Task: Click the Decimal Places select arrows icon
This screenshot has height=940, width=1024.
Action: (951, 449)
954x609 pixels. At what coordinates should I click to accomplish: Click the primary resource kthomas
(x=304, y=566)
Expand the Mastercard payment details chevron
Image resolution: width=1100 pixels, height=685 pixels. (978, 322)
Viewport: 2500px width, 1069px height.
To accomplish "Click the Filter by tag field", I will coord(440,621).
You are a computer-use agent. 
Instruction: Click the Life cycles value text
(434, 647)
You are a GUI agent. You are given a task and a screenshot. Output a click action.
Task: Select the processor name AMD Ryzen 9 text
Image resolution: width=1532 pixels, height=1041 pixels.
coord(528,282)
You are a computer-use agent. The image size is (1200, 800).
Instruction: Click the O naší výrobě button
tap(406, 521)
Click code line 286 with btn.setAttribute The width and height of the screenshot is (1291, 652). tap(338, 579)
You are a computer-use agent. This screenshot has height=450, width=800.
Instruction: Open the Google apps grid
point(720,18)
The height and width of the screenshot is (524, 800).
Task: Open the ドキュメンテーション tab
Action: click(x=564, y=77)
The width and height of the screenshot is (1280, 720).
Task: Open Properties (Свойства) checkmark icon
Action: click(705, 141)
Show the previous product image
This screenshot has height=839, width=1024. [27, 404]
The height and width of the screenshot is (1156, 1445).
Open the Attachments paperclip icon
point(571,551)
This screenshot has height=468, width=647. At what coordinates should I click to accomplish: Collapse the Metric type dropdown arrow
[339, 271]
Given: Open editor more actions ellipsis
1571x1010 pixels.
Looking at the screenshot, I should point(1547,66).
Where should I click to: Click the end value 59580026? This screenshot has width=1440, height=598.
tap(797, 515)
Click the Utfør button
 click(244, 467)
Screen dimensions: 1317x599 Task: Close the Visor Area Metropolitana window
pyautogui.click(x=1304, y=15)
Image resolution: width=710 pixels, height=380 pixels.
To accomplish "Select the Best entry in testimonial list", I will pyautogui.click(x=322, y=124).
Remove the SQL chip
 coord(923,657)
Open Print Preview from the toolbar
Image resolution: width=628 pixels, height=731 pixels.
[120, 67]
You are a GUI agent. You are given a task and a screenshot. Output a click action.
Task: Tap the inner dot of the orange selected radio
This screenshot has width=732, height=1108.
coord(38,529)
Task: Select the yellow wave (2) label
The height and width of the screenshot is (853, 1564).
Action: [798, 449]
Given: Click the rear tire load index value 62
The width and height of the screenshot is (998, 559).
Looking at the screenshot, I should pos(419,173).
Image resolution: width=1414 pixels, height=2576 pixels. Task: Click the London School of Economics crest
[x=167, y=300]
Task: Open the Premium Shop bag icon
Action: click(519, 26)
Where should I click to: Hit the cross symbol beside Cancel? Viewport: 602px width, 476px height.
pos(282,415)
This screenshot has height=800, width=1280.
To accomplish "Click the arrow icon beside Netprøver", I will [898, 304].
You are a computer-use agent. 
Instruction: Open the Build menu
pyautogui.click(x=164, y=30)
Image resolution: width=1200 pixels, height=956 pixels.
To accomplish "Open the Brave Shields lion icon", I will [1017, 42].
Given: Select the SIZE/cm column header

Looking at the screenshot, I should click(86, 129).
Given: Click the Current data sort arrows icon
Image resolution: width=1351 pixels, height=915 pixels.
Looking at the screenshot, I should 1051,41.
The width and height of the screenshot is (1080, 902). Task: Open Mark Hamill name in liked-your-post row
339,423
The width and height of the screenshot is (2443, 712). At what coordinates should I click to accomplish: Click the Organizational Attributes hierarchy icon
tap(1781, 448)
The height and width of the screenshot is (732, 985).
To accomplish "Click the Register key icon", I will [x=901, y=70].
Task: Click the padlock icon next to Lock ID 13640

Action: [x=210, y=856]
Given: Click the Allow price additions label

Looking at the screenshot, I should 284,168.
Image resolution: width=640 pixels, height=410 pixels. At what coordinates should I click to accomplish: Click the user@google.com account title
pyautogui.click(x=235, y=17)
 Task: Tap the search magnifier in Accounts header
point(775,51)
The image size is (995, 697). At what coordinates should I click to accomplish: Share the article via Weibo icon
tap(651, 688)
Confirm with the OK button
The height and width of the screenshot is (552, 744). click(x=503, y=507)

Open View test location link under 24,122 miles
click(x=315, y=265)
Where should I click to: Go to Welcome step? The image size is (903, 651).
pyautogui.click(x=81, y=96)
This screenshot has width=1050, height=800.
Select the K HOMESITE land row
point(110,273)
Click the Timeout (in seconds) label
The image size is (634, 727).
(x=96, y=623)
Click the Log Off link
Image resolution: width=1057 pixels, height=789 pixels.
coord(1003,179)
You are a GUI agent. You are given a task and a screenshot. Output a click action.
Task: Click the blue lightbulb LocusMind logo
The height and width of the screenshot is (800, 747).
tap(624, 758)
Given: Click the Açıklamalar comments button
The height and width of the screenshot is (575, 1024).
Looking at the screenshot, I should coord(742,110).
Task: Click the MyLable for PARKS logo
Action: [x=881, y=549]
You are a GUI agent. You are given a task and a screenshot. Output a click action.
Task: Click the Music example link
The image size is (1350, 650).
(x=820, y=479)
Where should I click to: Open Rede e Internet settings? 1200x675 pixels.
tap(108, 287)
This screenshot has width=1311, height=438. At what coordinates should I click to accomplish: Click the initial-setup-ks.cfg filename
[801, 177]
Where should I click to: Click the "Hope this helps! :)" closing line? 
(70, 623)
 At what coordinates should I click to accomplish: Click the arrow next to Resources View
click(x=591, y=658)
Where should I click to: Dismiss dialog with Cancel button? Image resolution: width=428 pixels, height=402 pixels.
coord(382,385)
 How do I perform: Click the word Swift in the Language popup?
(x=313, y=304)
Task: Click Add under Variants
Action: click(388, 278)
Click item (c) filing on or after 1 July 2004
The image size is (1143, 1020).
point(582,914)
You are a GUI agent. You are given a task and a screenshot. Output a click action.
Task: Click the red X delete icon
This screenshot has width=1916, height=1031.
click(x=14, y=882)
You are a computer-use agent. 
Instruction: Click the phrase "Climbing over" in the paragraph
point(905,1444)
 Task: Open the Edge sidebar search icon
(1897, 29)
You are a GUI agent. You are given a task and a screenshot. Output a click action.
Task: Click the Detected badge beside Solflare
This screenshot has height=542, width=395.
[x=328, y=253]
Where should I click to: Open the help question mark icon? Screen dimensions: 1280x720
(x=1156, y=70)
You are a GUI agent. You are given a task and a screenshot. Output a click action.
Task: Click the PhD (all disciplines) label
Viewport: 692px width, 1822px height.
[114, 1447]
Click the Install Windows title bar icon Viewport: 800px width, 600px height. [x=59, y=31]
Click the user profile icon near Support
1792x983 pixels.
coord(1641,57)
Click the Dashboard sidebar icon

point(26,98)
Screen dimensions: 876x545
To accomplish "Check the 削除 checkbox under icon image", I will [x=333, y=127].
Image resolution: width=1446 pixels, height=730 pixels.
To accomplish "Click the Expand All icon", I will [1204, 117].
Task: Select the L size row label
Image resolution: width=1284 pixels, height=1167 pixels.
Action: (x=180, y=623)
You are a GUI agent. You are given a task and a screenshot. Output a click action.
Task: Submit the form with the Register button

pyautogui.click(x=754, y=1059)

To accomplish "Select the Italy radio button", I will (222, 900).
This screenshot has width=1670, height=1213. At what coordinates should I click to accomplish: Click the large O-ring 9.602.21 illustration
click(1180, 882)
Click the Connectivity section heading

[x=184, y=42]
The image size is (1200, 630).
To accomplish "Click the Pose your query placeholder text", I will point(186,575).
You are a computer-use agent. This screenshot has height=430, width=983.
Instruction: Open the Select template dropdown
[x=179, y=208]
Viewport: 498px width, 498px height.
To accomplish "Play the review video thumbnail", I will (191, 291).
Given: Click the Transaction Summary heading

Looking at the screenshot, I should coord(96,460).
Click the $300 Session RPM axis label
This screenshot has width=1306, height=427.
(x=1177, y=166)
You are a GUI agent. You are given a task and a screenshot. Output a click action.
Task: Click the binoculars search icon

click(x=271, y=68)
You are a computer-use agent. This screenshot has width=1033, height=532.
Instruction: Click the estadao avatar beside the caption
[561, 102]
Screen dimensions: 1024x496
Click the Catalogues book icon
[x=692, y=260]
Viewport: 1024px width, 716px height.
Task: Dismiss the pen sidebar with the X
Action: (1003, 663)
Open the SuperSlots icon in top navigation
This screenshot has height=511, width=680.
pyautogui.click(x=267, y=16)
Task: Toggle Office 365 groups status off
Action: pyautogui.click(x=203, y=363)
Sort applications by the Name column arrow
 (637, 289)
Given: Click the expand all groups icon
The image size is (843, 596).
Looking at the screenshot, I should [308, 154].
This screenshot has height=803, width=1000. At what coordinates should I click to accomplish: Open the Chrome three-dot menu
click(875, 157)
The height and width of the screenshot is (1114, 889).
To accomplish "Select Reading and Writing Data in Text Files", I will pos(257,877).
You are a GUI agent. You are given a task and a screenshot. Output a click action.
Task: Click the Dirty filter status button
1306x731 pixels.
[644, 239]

________

PROBLEM DESCRIPTION
Could you reproduce exactly the lines of the entries above, from the one with "Click code line" through the one with "has height=450, width=800.", and nothing else?

SOLUTION FOR THIS TASK
Click code line 286 with btn.setAttribute The width and height of the screenshot is (1291, 652). tap(338, 579)
You are a computer-use agent. This screenshot has height=450, width=800.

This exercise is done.